BankThink

Lawmakers' Inaction Could Put Homeowners in Double Jeopardy

Early next year, thousands of American homeowners may get an unpleasant surprise in the mail: a tax statement from their mortgage lender announcing that they may owe tens of thousands of dollars in federal income taxes.

Unless Congress acts before the end of 2015, homeowners who had their mortgage principal reduced in a loan modification or lost their homes through a foreclosure or short sale will find themselves in this position.

Under the federal tax code, when a lender forgives part or all of a mortgage, the borrower must count that forgiveness as taxable income. Congress recognized that this tax rule would discourage debt forgiveness as a tool to reduce foreclosures and approved the Mortgage Debt Forgiveness Relief Act in 2007. It has since been extended twice and expired again at the end of 2014. Unless the act is renewed again, mortgage debt that has been forgiven will once again be deemed as taxable income. Homeowners will have to pay tax on that income, whether or not they saw a dime of it.

This is unfair to the many Americans who lost their homes, jobs and nest eggs as a result of the housing crisis. As the federal government is encouraging servicers to modify the mortgages of struggling homeowners through principal reduction programs such as the Home Affordable Modification Program, it yet stands ready to tax this phantom income. Meanwhile, big commercial banks are permitted to write off the billions of dollars of debt relief that they were required to provide homeowners as part of the National Mortgage Settlement between government regulators, lenders and servicers.

It's particularly ironic that this is happening even as Ocwen Financial has been aggressively modifying the mortgages of struggling homeowners — essentially complying with the mandate of their own 2013 settlement with the Consumer Financial Protection Bureau, state attorneys general and other regulatory agencies. Under this settlement, Ocwen committed to principal reduction modifications of $2 billion over a three-year period. While Ocwen and other servicers should be commended for their efforts, that work may be for naught if homeowners have to pay for this debt relief in the form of large, unexpected tax bill.

It can be argued that Congress still has plenty of time between now and the end of this year to pass another extension. Indeed, it has done so before, often in late December. But until then, homeowners in this predicament will have a potentially large tax obligation hanging over their heads. That's why it is critical that Congress act now and not wait until the end of the year. We don't need to burden already-anxious homeowners with even more stress.

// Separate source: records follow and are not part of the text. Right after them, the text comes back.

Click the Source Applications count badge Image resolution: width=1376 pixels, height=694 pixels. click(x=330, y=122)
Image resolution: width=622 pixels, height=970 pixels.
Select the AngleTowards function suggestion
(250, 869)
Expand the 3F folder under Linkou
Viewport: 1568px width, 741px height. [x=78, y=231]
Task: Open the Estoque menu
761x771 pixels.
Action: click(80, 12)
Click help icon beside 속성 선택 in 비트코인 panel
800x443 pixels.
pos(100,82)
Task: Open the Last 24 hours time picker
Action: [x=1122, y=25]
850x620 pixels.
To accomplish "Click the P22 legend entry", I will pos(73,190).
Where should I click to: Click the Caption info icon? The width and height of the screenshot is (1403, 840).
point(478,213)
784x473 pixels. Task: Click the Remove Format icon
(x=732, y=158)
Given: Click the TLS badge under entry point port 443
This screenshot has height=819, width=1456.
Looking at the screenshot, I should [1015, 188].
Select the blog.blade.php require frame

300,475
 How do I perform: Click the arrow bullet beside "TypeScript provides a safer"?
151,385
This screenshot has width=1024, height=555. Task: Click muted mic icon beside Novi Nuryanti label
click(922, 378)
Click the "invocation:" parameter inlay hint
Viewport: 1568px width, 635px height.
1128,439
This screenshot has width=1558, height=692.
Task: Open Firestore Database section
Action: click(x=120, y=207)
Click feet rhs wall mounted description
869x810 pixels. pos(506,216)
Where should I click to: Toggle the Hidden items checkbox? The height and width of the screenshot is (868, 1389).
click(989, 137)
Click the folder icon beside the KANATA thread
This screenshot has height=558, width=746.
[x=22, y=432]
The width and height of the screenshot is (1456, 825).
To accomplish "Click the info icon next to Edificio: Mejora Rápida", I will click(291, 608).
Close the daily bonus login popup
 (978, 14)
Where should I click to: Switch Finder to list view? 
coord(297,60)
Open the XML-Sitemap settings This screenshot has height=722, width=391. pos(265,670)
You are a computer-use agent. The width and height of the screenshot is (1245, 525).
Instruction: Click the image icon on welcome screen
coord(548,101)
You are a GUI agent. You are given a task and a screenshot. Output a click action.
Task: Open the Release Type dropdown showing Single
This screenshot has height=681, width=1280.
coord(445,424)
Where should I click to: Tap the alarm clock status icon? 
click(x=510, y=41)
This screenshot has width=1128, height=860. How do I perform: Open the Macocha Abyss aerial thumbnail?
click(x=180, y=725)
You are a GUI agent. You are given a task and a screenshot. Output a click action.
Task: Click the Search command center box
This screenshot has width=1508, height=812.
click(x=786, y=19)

This issue affects real people. Last year, a homeowner our agency worked with was forced to sell his house in a short sale for $150,000, even though he still owed $250,000 on his mortgage. If Congress hadn't come through with an extension at year-end, he would have owed over $28,000 in income taxes on that $100,000 difference. He had no hope of paying such a sum.

Two bills have been introduced in Congress that would further extend the Mortgage Debt Forgiveness Relief Act for two more years: S. 608 in the Senate and H.R. 1002 in the House. While extending the act into perpetuity may not be politically possible, an extension of several years is certainly not unreasonable, given the number of homeowners still struggling to pay their mortgages or contemplating a short sale or other settlement for less than what they owe.

It would be a shame if the hard work of many mortgage lenders and servicers, community groups and others was wasted by congressional inaction. It is important that our representatives support both bills, demonstrating that the American public should not suffer a double jeopardy in their financial lives even as the ripple effects of the foreclosure crisis continue.